=== Task to complete ===
Identify every line in the rows below that contains the word "icon" and copy each of those lines. Case counts.

Records about locating elements on screens
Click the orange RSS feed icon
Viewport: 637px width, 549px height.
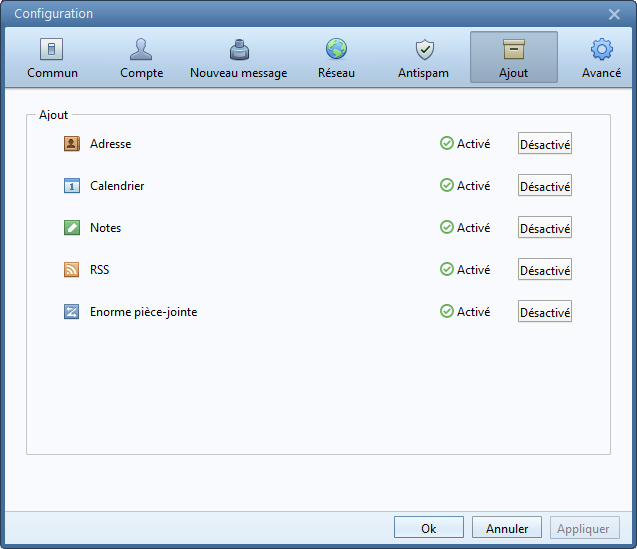(71, 270)
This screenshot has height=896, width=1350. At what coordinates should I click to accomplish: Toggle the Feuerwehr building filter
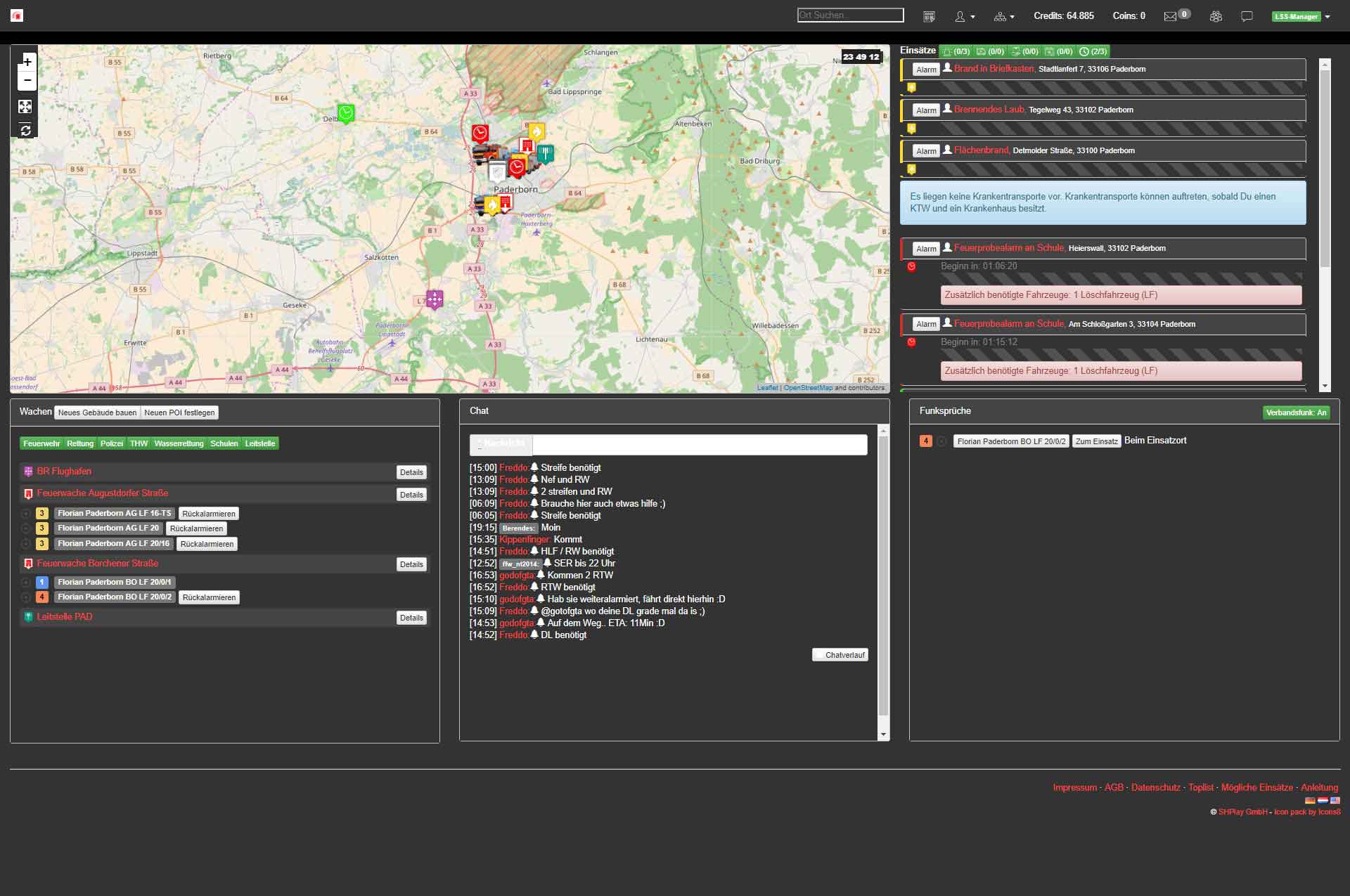point(41,443)
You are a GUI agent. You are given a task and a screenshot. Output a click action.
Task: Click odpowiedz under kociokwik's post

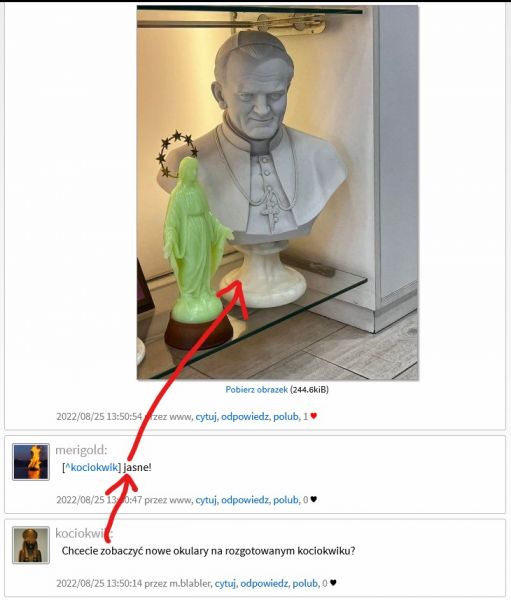pos(264,583)
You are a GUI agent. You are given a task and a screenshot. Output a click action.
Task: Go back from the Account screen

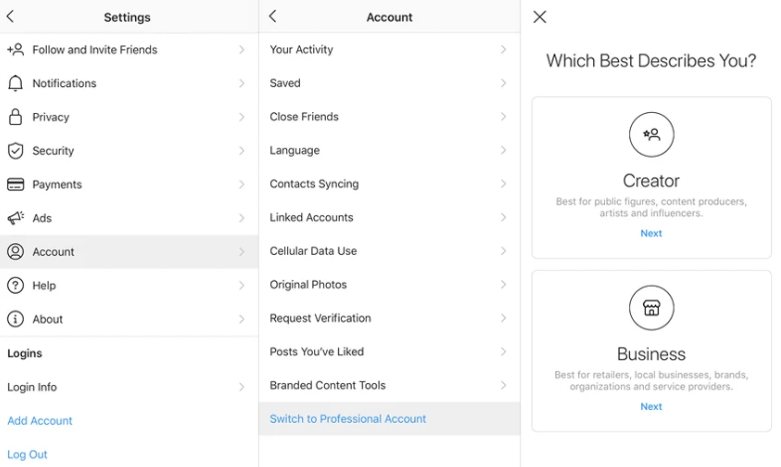point(273,17)
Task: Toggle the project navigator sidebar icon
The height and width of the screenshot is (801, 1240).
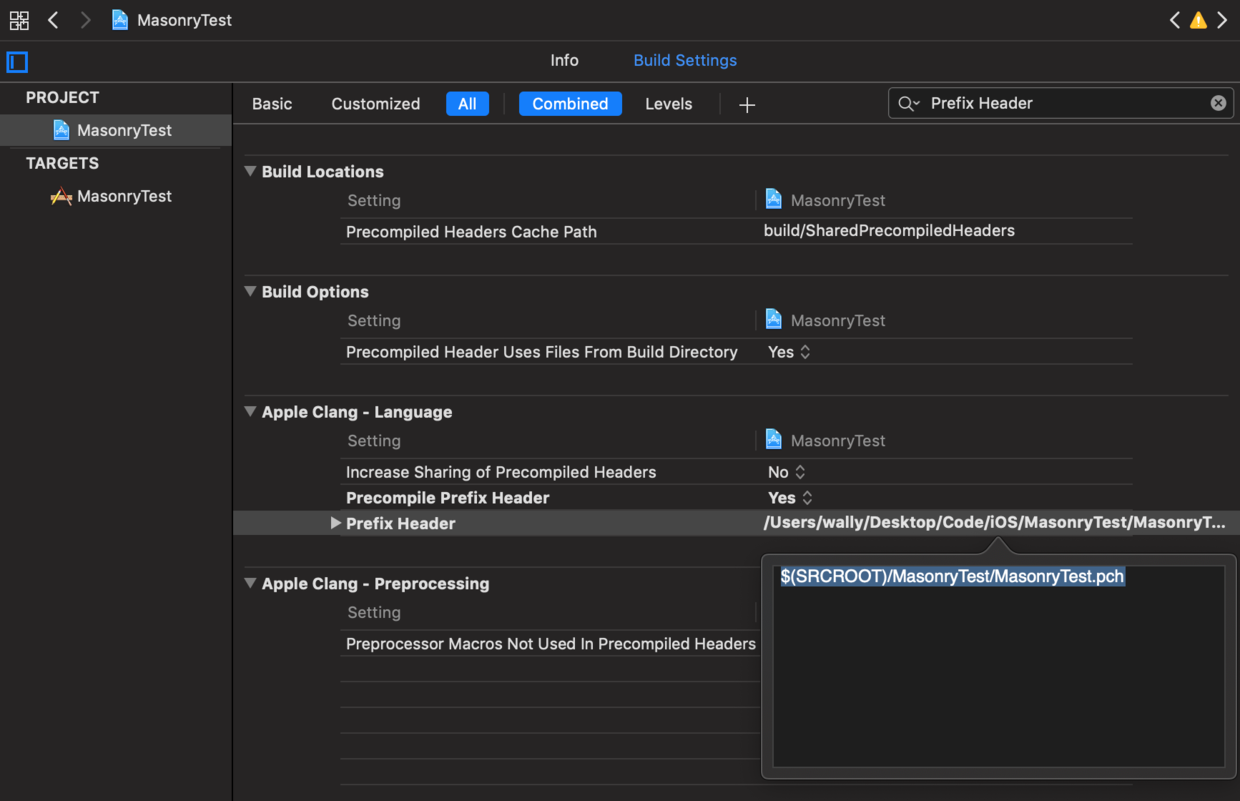Action: click(x=17, y=62)
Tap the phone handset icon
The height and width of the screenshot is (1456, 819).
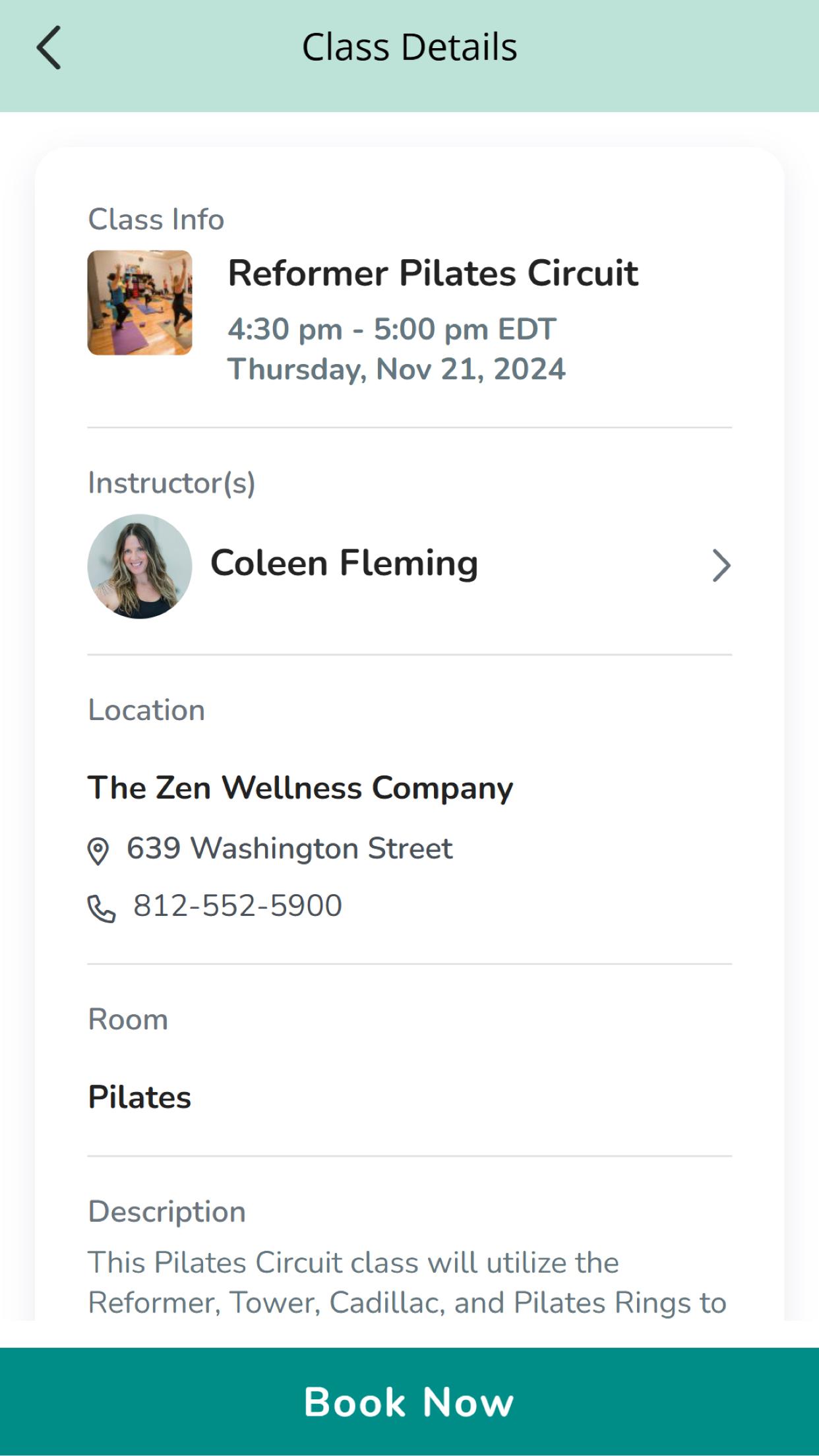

=== Response to this task ===
Click the orange RSS feed icon
Task: Toggle the project navigator sidebar icon
Tap the phone handset icon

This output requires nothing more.